-- Assignment --
Once you reach the line containing "长沙湖南大剧院2021年6月9日演出 (326, 350)" in the data below, restate each line word for word up to and including the one containing "上一日（2021年6月8日） (248, 173)".
=== Begin Enclosure ===
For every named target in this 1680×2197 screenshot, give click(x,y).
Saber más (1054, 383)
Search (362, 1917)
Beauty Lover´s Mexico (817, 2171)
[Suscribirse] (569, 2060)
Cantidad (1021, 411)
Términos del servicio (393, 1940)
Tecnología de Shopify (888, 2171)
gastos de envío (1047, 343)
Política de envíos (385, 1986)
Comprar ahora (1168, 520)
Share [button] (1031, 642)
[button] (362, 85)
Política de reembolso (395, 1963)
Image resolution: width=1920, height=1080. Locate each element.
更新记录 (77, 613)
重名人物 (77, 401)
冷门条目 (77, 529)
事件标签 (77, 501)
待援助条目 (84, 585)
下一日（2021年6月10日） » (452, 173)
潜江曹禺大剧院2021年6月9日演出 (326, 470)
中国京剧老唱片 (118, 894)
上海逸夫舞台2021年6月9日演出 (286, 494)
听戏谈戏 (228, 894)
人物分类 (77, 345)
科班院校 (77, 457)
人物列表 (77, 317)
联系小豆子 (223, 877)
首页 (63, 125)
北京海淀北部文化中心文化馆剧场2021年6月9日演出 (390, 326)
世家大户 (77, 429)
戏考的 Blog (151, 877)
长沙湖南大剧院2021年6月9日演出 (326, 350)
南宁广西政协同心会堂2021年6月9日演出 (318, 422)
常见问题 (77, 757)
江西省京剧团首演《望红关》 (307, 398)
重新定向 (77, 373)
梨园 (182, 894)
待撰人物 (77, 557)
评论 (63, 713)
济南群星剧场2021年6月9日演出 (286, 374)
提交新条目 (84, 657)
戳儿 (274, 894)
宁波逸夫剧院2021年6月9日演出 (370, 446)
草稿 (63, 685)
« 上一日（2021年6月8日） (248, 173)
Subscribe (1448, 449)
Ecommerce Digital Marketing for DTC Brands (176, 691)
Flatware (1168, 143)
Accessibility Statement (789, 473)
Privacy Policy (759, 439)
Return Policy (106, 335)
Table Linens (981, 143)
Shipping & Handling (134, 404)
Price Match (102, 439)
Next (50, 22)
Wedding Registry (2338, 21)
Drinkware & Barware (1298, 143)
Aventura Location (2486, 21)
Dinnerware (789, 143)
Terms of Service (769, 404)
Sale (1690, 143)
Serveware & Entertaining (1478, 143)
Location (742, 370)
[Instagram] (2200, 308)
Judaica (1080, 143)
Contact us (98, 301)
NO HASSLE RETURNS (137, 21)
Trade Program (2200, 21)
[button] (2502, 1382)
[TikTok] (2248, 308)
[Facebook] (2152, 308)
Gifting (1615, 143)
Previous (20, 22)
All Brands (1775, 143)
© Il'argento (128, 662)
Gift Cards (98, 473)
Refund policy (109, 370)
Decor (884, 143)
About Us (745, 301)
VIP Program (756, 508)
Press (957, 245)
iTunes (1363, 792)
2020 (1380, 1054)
=== End Enclosure ===
-- Solved problem --
长沙湖南大剧院2021年6月9日演出 (326, 350)
南宁广西政协同心会堂2021年6月9日演出 (318, 422)
常见问题 (77, 757)
江西省京剧团首演《望红关》 (307, 398)
重新定向 (77, 373)
梨园 (182, 894)
待撰人物 (77, 557)
评论 (63, 713)
济南群星剧场2021年6月9日演出 (286, 374)
提交新条目 (84, 657)
戳儿 (274, 894)
宁波逸夫剧院2021年6月9日演出 (370, 446)
草稿 (63, 685)
« 上一日（2021年6月8日） (248, 173)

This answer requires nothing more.